__Text segment__:
BEGIN

- אירוע כבר עבר.
Of the People, By the People, For the People: Attitudes, Knowledge and Preferences of the Israeli Public Regarding the Allocation of Donor Organs for Transplantation
מרץ 24 @ 12:00 pm - 1:00 pm
Speaker: Dr. Amir Elalouf, Department of Management, Bar-Ilan University
Time: 12:00 – 13:00
Place: Building #3A, lower conference room, floor 2 (floor 1 in the elevator), Ariel University, Ariel
Background: There is a stark disparity between the number of patients awaiting deceased-donor organ transplants and the rate at which organs become available. Though organs for transplantation are assumed to be a community resource, and the organ supply depends on public willingness to donate, current allocation schemes do not explicitly incorporate public priorities and preferences. This paper seeks to provide insights regarding the Israeli public’s preferences regarding criteria for organ (specifically, kidney) allocation, and to determine whether these preferences are in line with current allocation policies.
Methods: A market research company administered a telephone survey to 604 adult participants representing the Jewish-Israeli public (age range: 18–95; 50% male). The questionnaire comprised 39 questions addressing participants’ knowledge, attitudes, and preferences regarding organ donation and criteria for organ allocation, including willingness to donate.

END

__Data block__:
BEGIN

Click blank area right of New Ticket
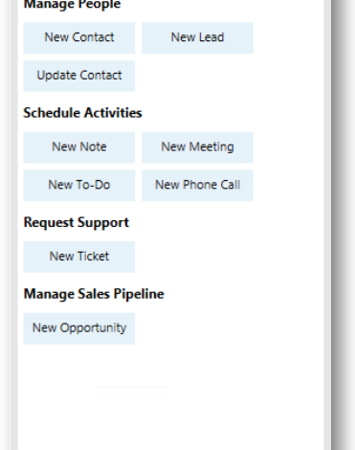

END

__Assignment 1__: In the seminar announcement, how many adult participants took part in the telephone survey?
__Assignment 2__: Extract the seminar announcement's wording from "Methods: A market" up to and including "willingness to donate.".
__Assignment 3__: List every capitalized label followed by a colon that introduces a section of the seminar announcement.
Rely only on the seminar announcement, not on the data.

__Written reply 1__: 604 adult participants.

__Written reply 2__:
Methods: A market research company administered a telephone survey to 604 adult participants representing the Jewish-Israeli public (age range: 18–95; 50% male). The questionnaire comprised 39 questions addressing participants’ knowledge, attitudes, and preferences regarding organ donation and criteria for organ allocation, including willingness to donate.

__Written reply 3__: Speaker, Time, Place, Background, Methods